* **DIRECTIONS FOR THIS TASK**: Nothing outside the range below should be printed. Output exactly the lines from the line with "How do I perform: Expand the 网络适配器 category?" to the line with "Check Do not", both included.

+++ INFORMATION GIVEN

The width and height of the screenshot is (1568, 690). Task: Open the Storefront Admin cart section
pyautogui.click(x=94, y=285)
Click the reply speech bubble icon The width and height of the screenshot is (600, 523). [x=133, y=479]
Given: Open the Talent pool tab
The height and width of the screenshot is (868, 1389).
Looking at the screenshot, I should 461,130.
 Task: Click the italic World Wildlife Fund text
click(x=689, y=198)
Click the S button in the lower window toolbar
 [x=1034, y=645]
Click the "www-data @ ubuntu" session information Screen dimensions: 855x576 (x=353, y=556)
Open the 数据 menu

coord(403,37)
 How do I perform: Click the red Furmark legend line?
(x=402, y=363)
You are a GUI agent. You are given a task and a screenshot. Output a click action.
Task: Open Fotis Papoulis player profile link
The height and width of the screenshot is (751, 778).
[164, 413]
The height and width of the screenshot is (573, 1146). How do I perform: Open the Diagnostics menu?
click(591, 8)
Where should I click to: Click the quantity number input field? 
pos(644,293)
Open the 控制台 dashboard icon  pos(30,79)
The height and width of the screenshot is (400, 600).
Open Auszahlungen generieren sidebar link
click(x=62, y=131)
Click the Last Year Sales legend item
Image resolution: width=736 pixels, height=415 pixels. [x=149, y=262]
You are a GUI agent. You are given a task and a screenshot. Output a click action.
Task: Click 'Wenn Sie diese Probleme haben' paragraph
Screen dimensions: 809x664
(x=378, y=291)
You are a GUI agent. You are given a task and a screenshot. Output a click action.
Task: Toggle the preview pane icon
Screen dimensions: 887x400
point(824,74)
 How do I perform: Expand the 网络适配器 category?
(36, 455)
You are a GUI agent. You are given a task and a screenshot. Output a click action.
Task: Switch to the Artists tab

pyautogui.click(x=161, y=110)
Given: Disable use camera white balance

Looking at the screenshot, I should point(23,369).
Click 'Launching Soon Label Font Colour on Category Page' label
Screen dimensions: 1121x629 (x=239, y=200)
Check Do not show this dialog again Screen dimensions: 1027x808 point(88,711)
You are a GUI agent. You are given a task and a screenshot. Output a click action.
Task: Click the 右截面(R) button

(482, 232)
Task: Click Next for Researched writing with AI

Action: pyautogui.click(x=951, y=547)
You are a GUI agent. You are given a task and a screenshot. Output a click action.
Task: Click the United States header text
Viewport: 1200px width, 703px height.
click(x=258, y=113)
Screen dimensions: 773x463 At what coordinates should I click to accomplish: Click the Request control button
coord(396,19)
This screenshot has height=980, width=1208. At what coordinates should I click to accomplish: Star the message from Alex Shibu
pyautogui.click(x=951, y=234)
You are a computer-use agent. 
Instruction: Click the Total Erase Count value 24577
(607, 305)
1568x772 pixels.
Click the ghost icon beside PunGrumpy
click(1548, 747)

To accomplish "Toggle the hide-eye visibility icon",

++++++

* **EXPECTED OUTPUT**:
 How do I perform: Expand the 网络适配器 category?
(36, 455)
You are a GUI agent. You are given a task and a screenshot. Output a click action.
Task: Switch to the Artists tab

pyautogui.click(x=161, y=110)
Given: Disable use camera white balance

Looking at the screenshot, I should point(23,369).
Click 'Launching Soon Label Font Colour on Category Page' label
Screen dimensions: 1121x629 (x=239, y=200)
Check Do not show this dialog again Screen dimensions: 1027x808 point(88,711)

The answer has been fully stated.